Neither way works. Time for something new...


The Government Can't Create Jobs

As the November elections approach, politicians are doing what politicians do best: making promises. President Obama's anti-business image, justified or not, will not score points with voters this year as unemployment continues to court 10% on the government's math and 20% in the real world. With these figures virtually unchanged since he took office, the president has been unable to sell the idea that his economic policies have created any jobs. So, he is doing the best he can with the hand that he has dealt himself and trumpeting the millions of jobs his policies have "created or saved." In addition, he has rolled out yet another boondoggle from the Keynsian toolbox in the form of a $50 billion infrastructure package designed to stimulate the economy and finally create some actual jobs.

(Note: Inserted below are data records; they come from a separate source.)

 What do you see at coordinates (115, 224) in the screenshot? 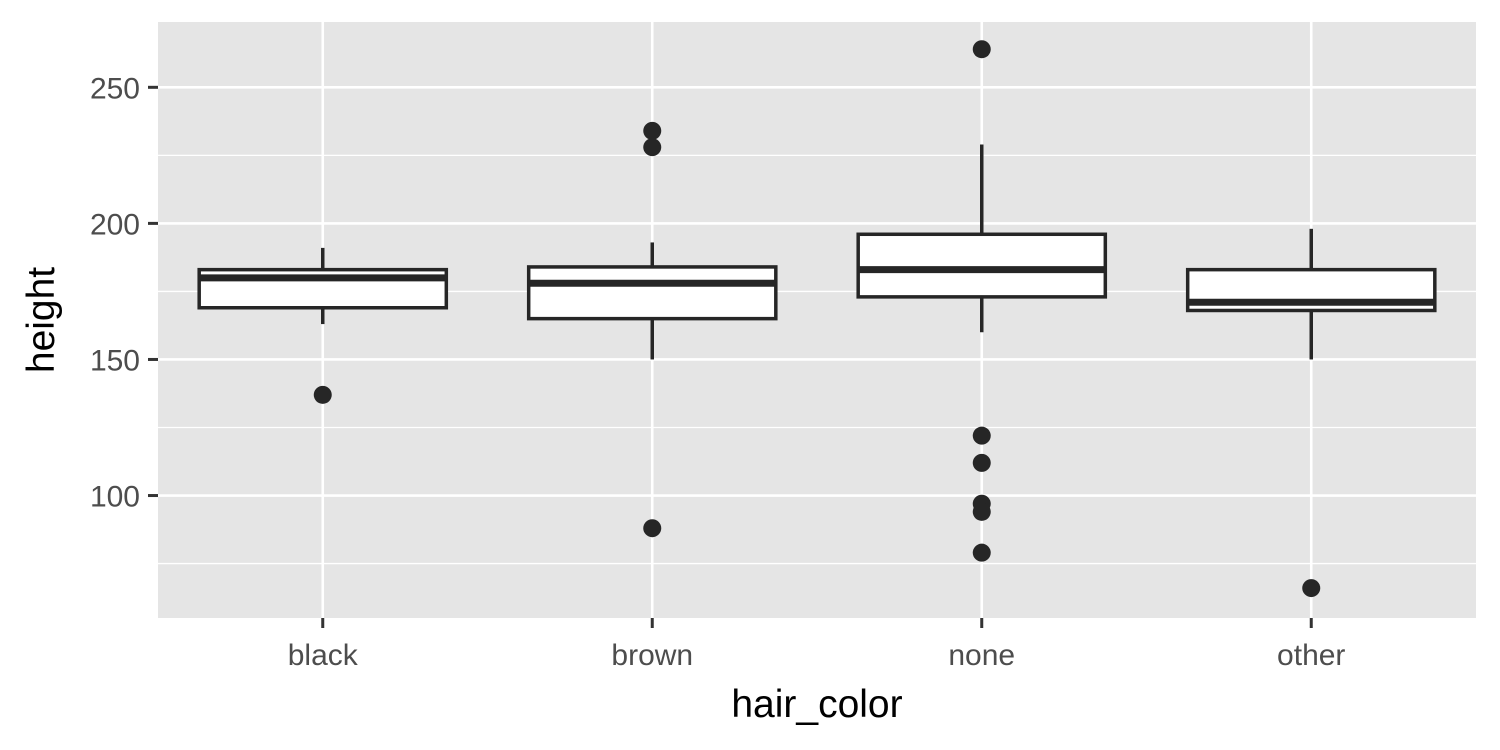
I see `y-tick-label: 200` at bounding box center [115, 224].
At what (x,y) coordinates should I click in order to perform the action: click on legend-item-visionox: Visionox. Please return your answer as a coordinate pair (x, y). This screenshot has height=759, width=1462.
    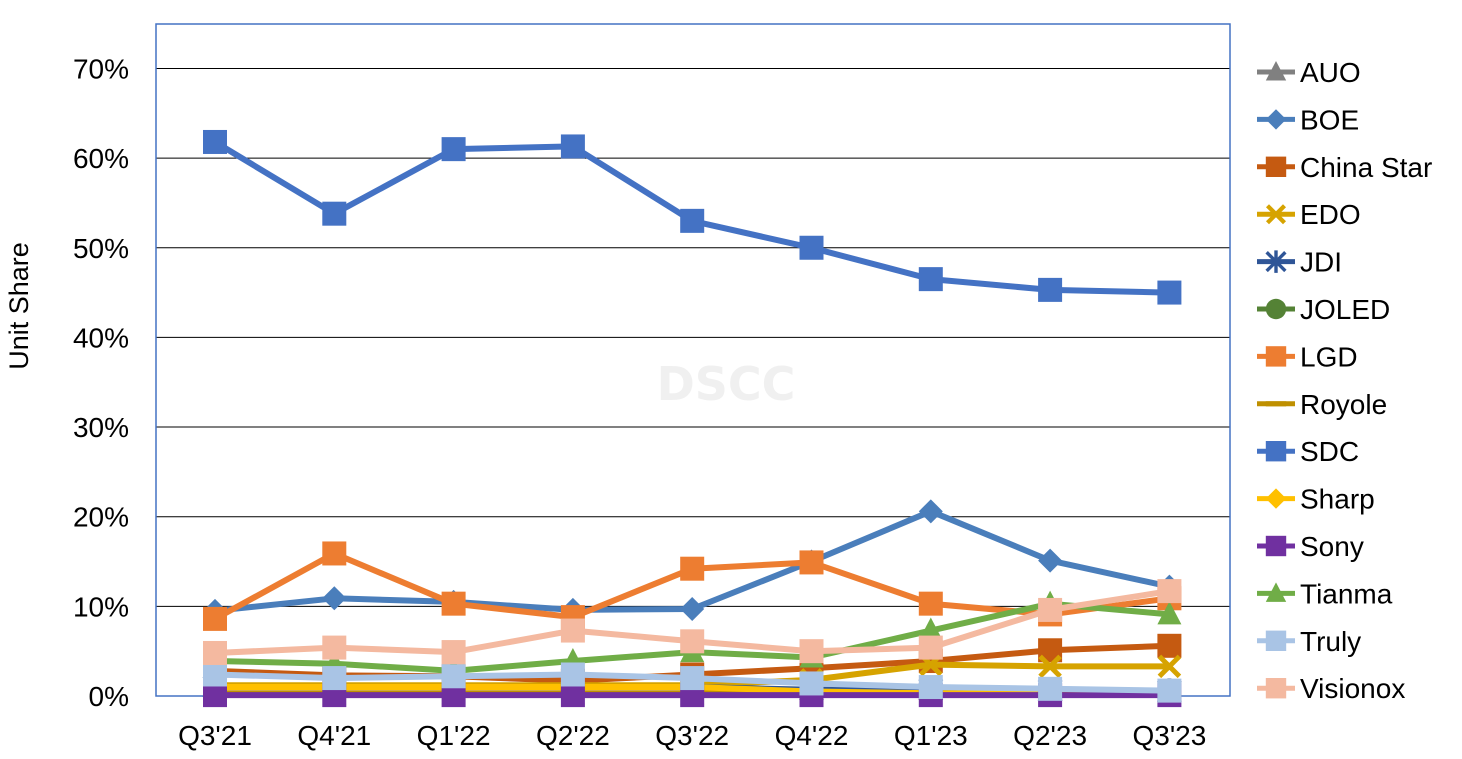
    Looking at the image, I should click on (1331, 688).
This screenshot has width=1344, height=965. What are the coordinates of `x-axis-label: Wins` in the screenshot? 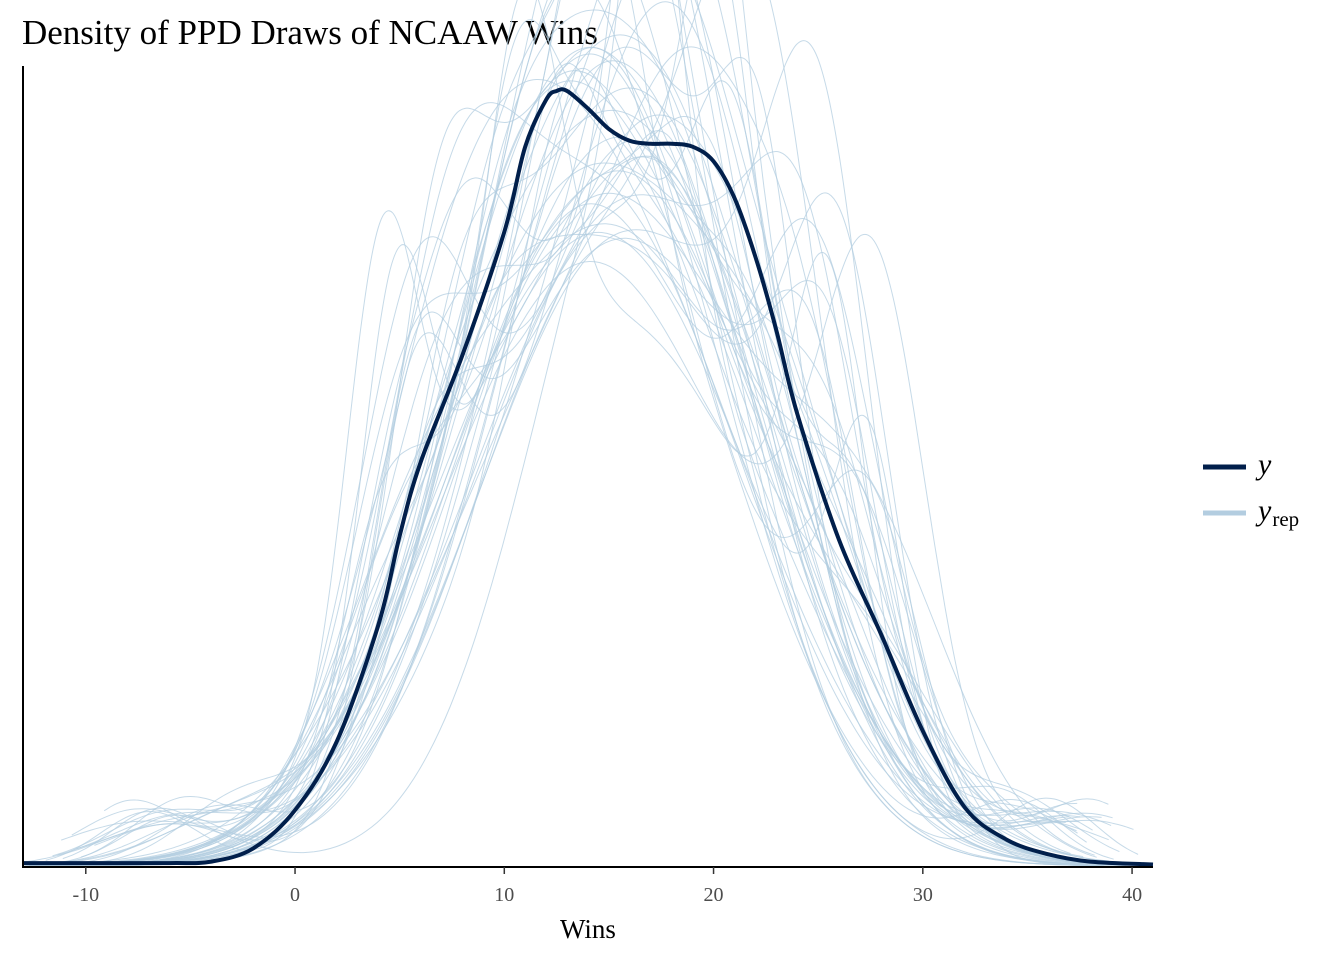 It's located at (588, 929).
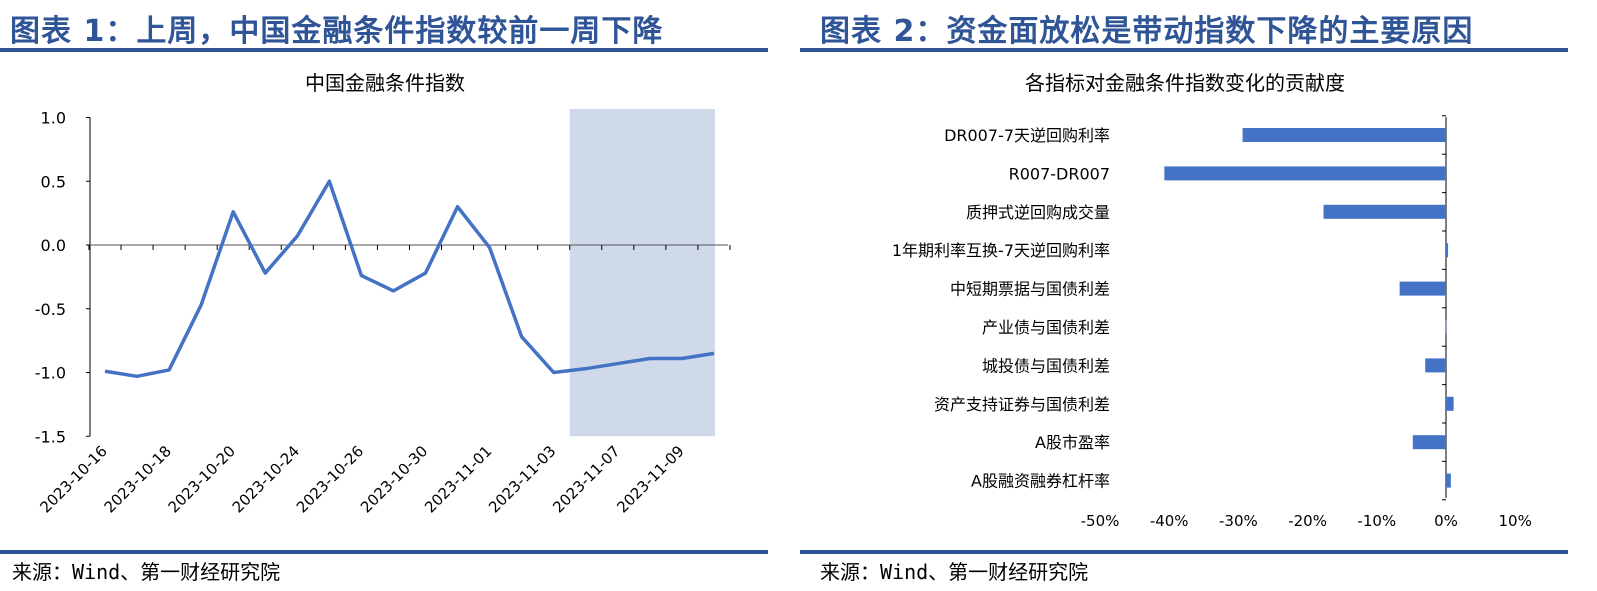 This screenshot has height=591, width=1597. What do you see at coordinates (73, 479) in the screenshot?
I see `x-tick-label: 2023-10-16` at bounding box center [73, 479].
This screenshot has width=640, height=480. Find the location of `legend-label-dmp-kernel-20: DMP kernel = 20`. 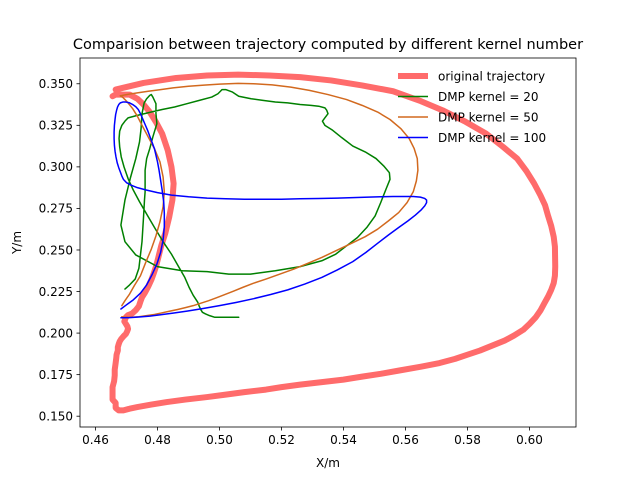

legend-label-dmp-kernel-20: DMP kernel = 20 is located at coordinates (488, 97).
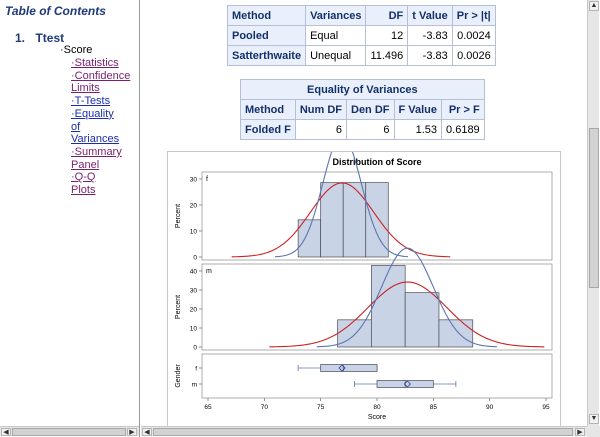 The width and height of the screenshot is (600, 437). What do you see at coordinates (194, 272) in the screenshot?
I see `y-tick-label: 40` at bounding box center [194, 272].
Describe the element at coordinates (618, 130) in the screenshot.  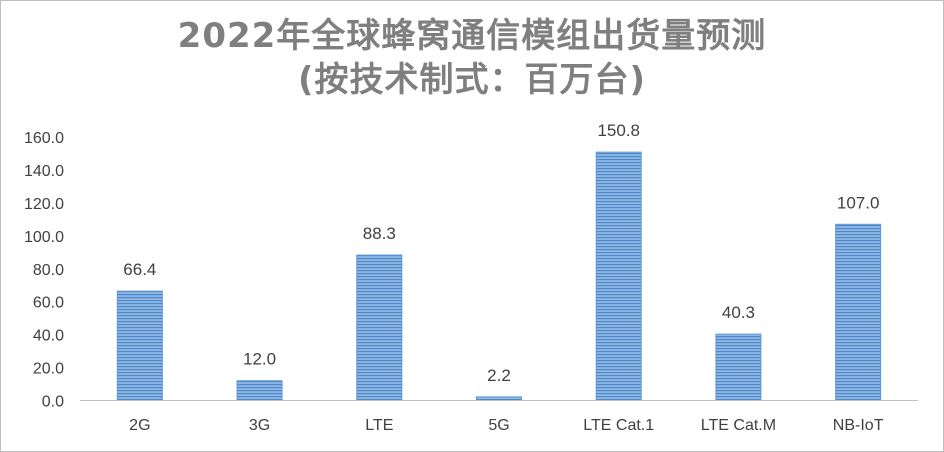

Meanwhile, the Republicans are gearing up for what should amount to shooting fish in a barrel in the coming mid-term elections, getting incredible traction on criticizing Obama policies which largely mirror those of George W. Bush, for which he and the Republicans were tossed out of office just two years ago. They correctly point out that Obama's policies haven't created a single job. Americans must put them back into office or face economic Armageddon. Polls show that Americans are largely buying what the Republicans are selling, having apparently forgotten the "jobless recovery" of the early part of the last decade, which occurred while the Republicans controlled the White House and both houses of Congress.

The truth is that neither the Republicans' "supply-side economics" nor the Democrats "demand-side economics" have ever really created any jobs. Certainly, the housing boom successfully put some people to work in the homebuilding industry for a few years. However, when that bubble popped there was nowhere for those people to go. The Democrats' success seems to have been limited to the 600,000 or so people that took jobs with the census bureau. Unfortunately, the demand for people counting won't sustain a census-driven recovery. Obama's latest act of political desperation isn't getting much traction with anyone -- even liberal talking heads are finding it hard to get behind another supposed "infrastructure" program, especially one that pales in comparison (in terms of dollars) to the American Recovery and Reinvestment Act, which was long on investment and short on recovery.

So, if neither supply-side nor demand-side economics work, if neither the Republicans nor the Democrats have a program that will actually create jobs that will outlast the average car loan, where else can we look for an answer?

Perhaps we should reconsider exactly what it is that we are asking the government to do. People of all political persuasions talk about "creating jobs" as if there were no question that the government should be trying to create them, the only question being what program will create the most jobs, the highest paying jobs, or the longest lasting jobs. This is just another in an endless series of false dichotomies that accompany every election year, when voters are served up a "debate" that is framed to include two undesirable alternatives, with no acknowledgment that there may be a third. On job creation, that third alternative is this: the government can't create jobs, regardless of whether conservatives or liberals are at the controls, and moreoever, it shouldn't try to create jobs.